Retype, without pictures, the line holding "Screen dimensions: 598x448" and each line below it through the final line.

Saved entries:
*-*-*

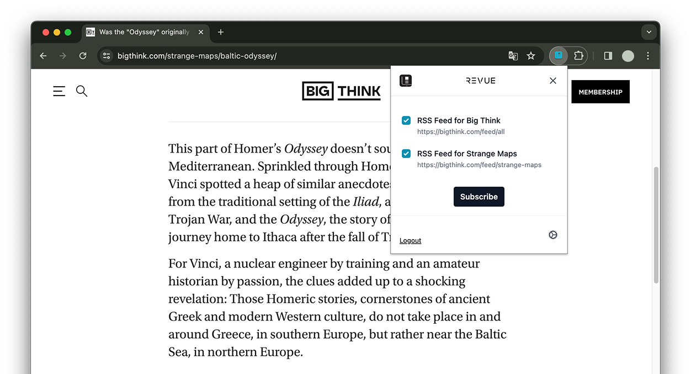Toggle the browser side panel icon
This screenshot has width=691, height=374.
[608, 56]
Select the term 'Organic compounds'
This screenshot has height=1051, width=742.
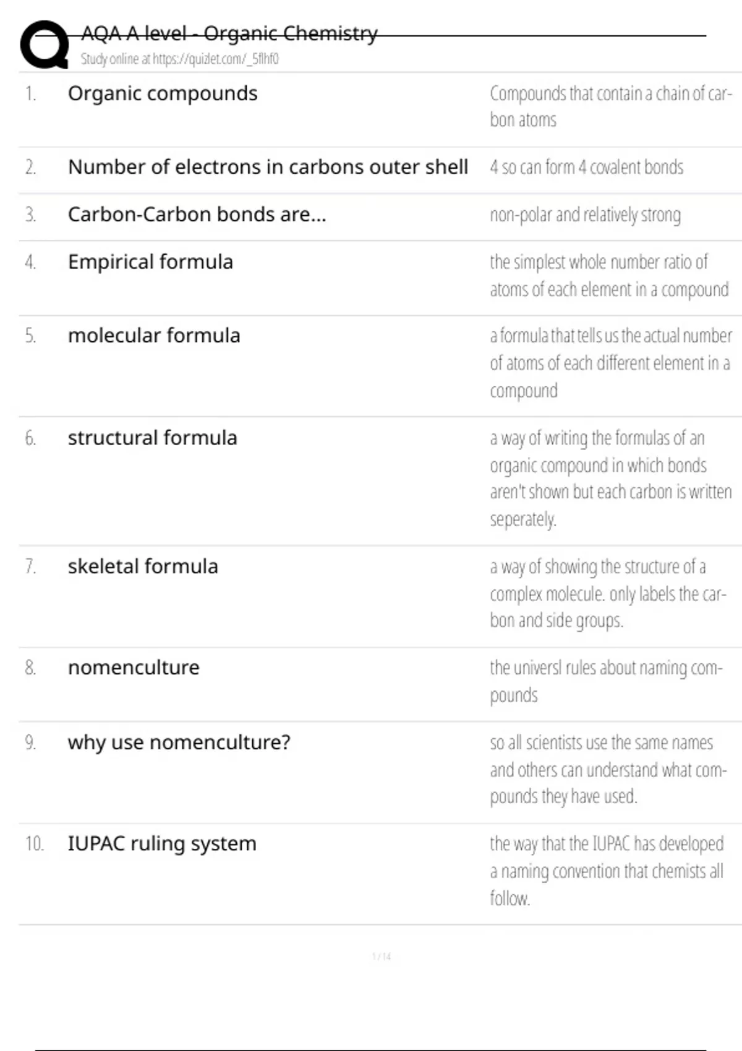163,93
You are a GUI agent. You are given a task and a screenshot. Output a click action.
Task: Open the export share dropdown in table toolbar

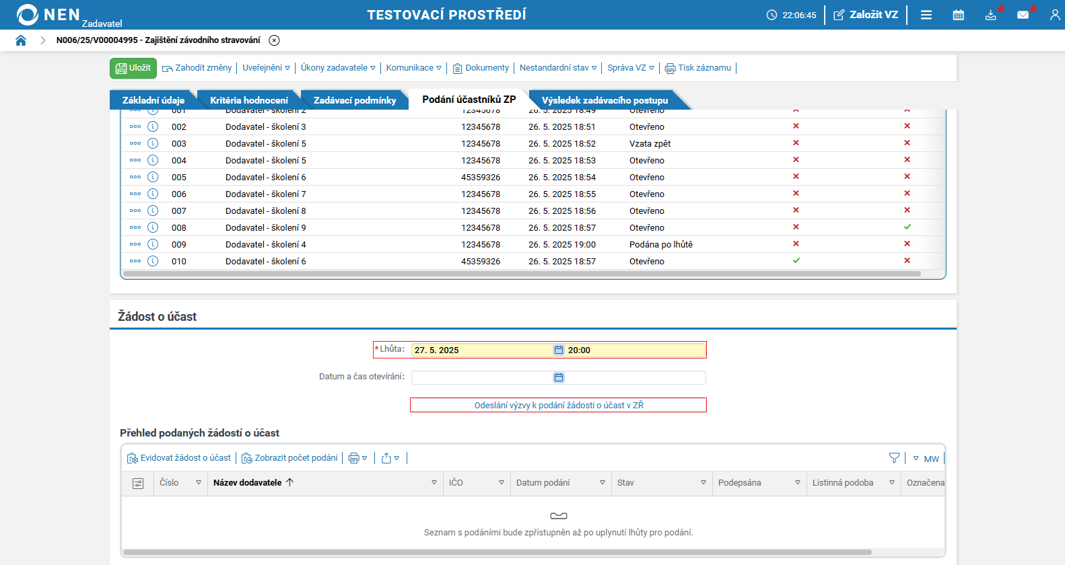click(390, 458)
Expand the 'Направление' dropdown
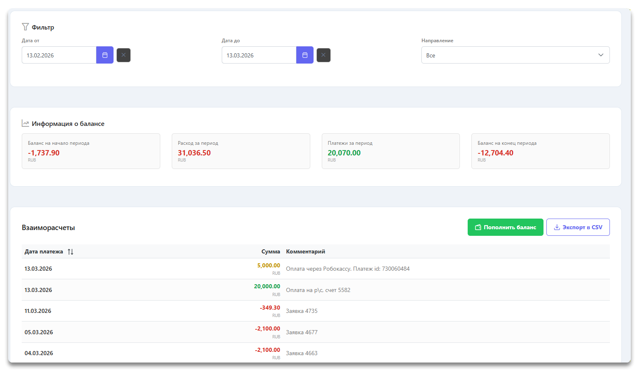This screenshot has width=639, height=374. pos(515,55)
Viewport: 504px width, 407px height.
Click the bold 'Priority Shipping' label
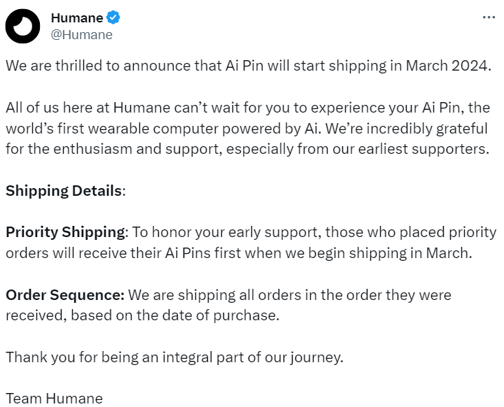pos(65,232)
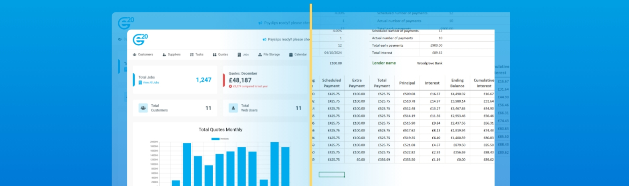Click the File Storage network icon
The width and height of the screenshot is (629, 186).
pos(260,55)

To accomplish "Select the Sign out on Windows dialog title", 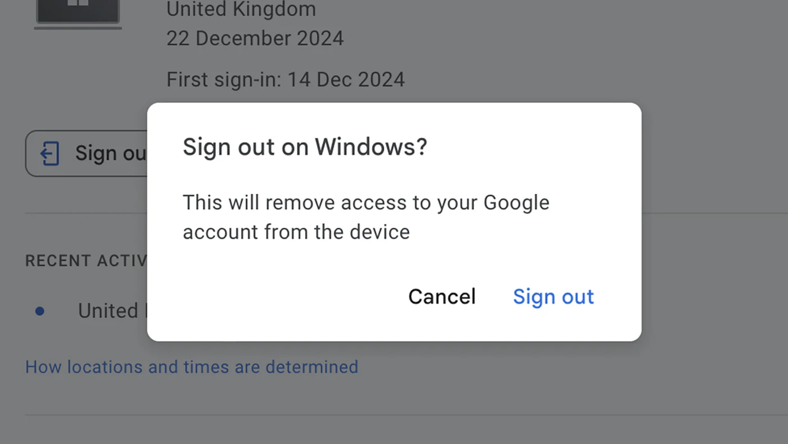I will [305, 146].
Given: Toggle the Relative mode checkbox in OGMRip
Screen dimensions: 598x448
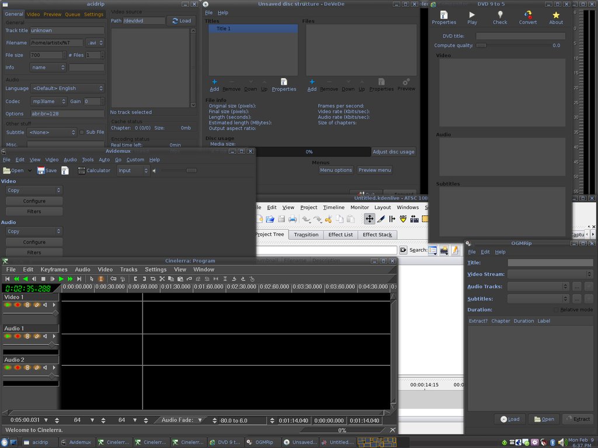Looking at the screenshot, I should 556,310.
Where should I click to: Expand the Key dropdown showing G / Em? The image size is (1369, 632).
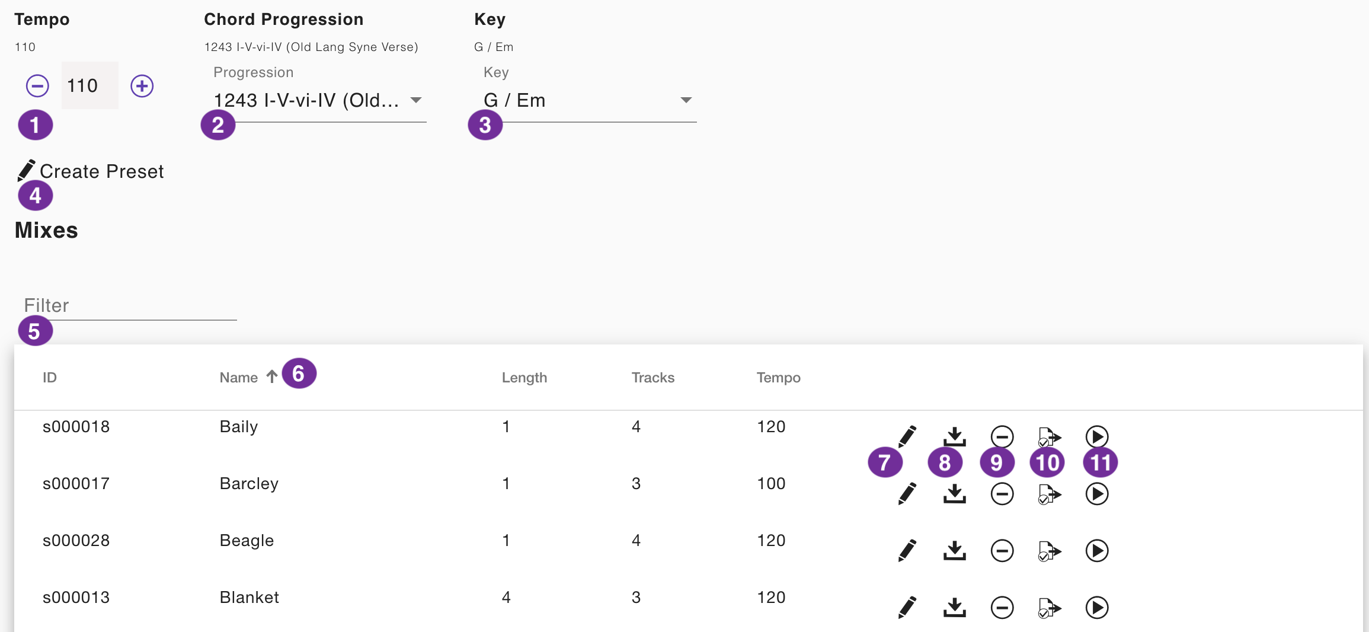(588, 100)
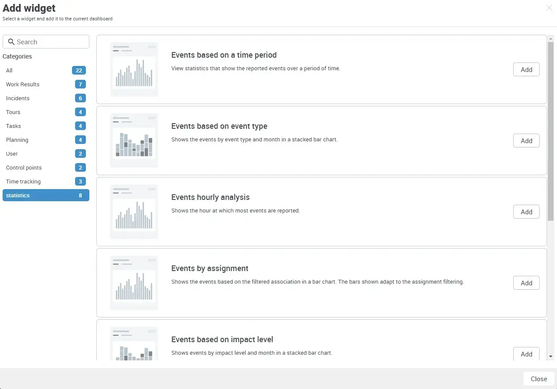The height and width of the screenshot is (389, 557).
Task: Click the event type widget preview thumbnail
Action: click(134, 140)
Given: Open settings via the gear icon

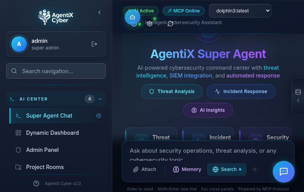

*-*-*

** Reply to the task **
Screen dimensions: 598x448
Looking at the screenshot, I should 556,310.
Where should I click to: Expand the Key dropdown showing G / Em? The image size is (1369, 632).
(588, 100)
The height and width of the screenshot is (389, 557).
Task: Click the event type widget preview thumbnail
Action: click(134, 140)
Given: Open settings via the gear icon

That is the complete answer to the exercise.